- Goal of the exercise: Please find every line in the records below that contains the word "agent", and copy it.

- Supplied data:
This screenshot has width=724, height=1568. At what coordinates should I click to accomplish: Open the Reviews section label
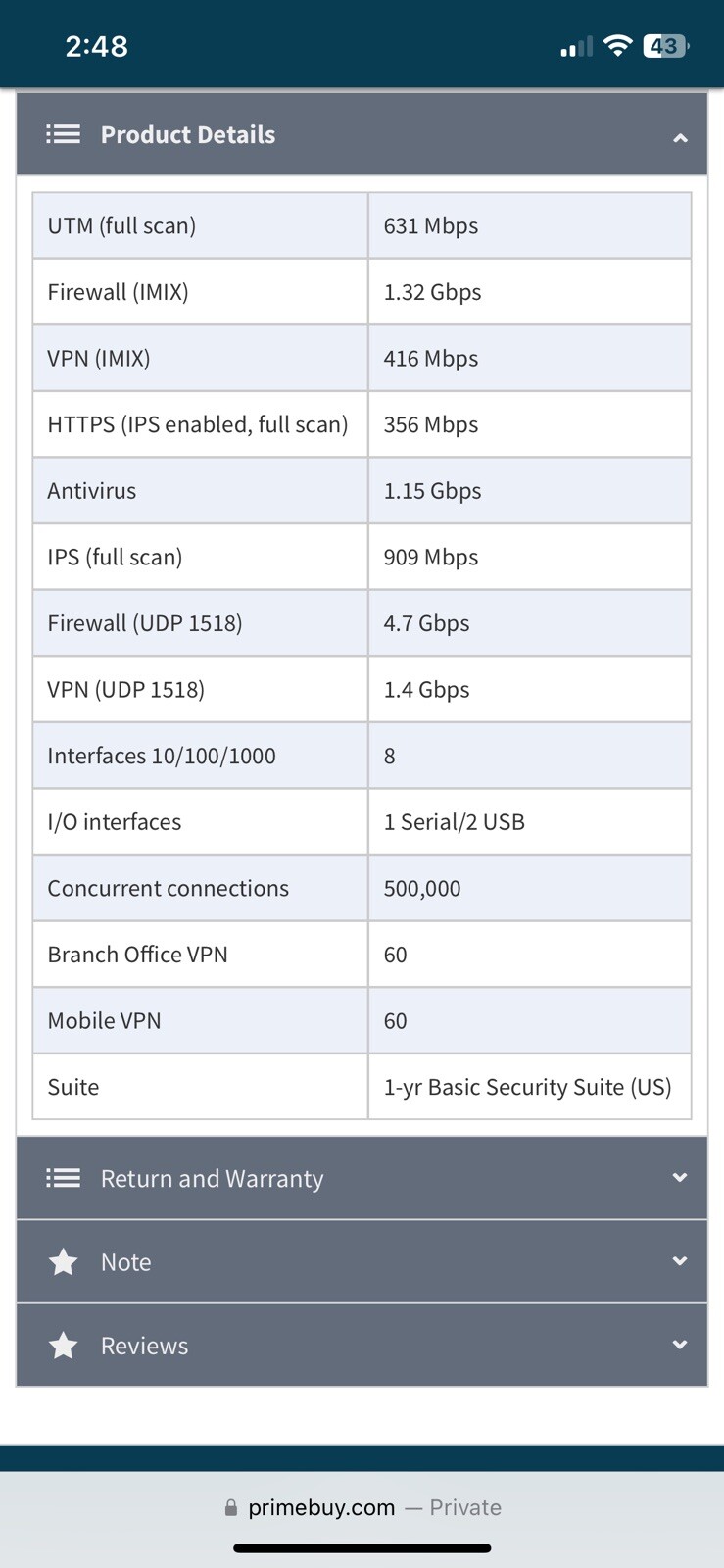(x=144, y=1346)
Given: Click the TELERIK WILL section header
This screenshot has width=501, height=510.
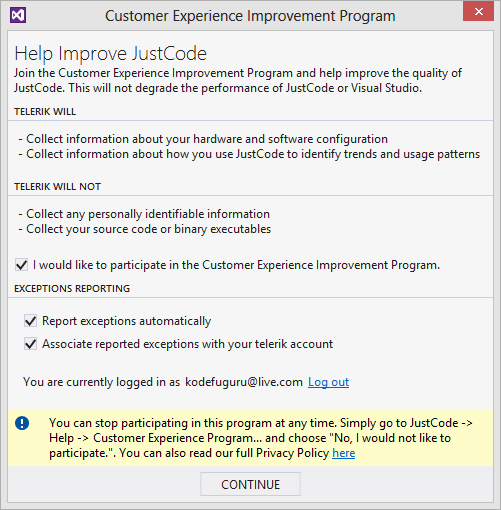Looking at the screenshot, I should click(45, 112).
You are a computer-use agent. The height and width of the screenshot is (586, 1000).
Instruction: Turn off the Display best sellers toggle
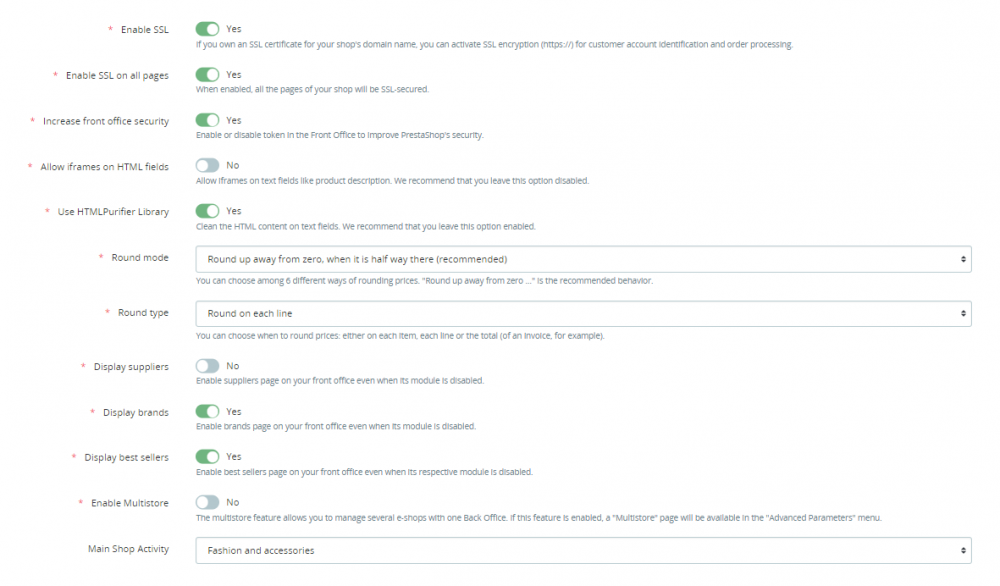tap(210, 457)
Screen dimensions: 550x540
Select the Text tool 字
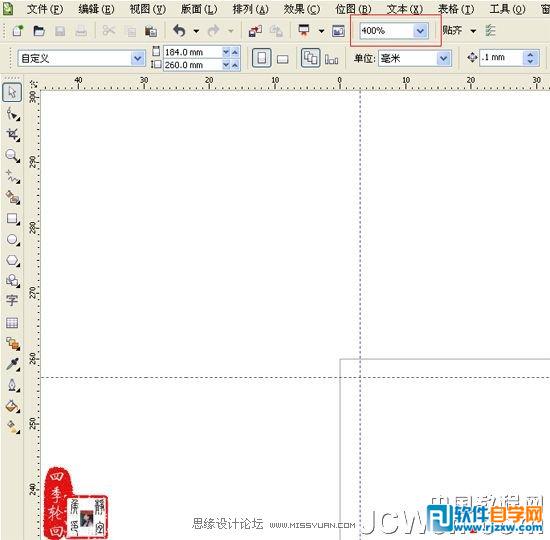(x=12, y=300)
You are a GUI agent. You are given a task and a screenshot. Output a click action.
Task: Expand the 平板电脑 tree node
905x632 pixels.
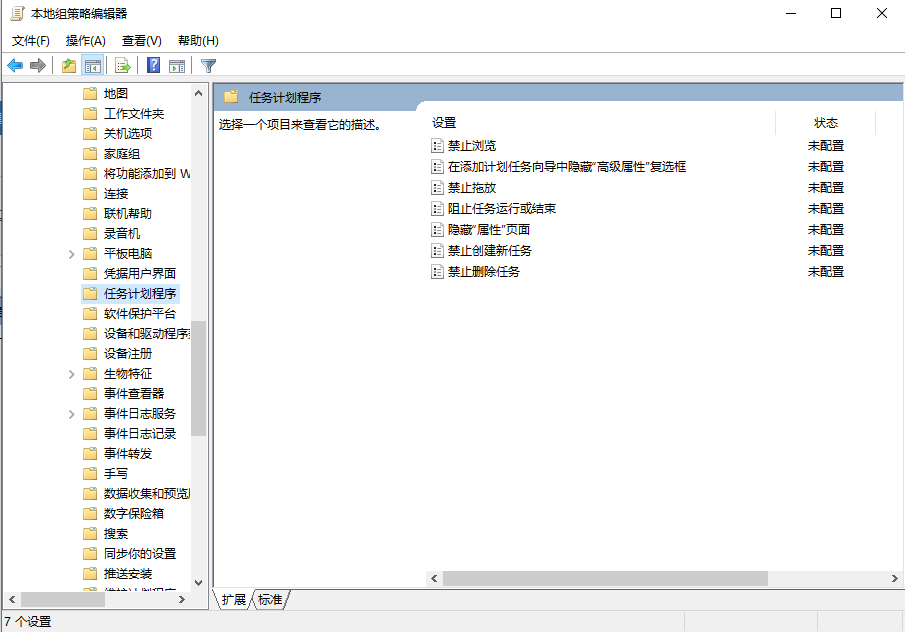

- Result of the exercise:
You are a computer-use agent. The height and width of the screenshot is (586, 1000).
You are a GUI agent. You are given a task and a screenshot. Output a click action.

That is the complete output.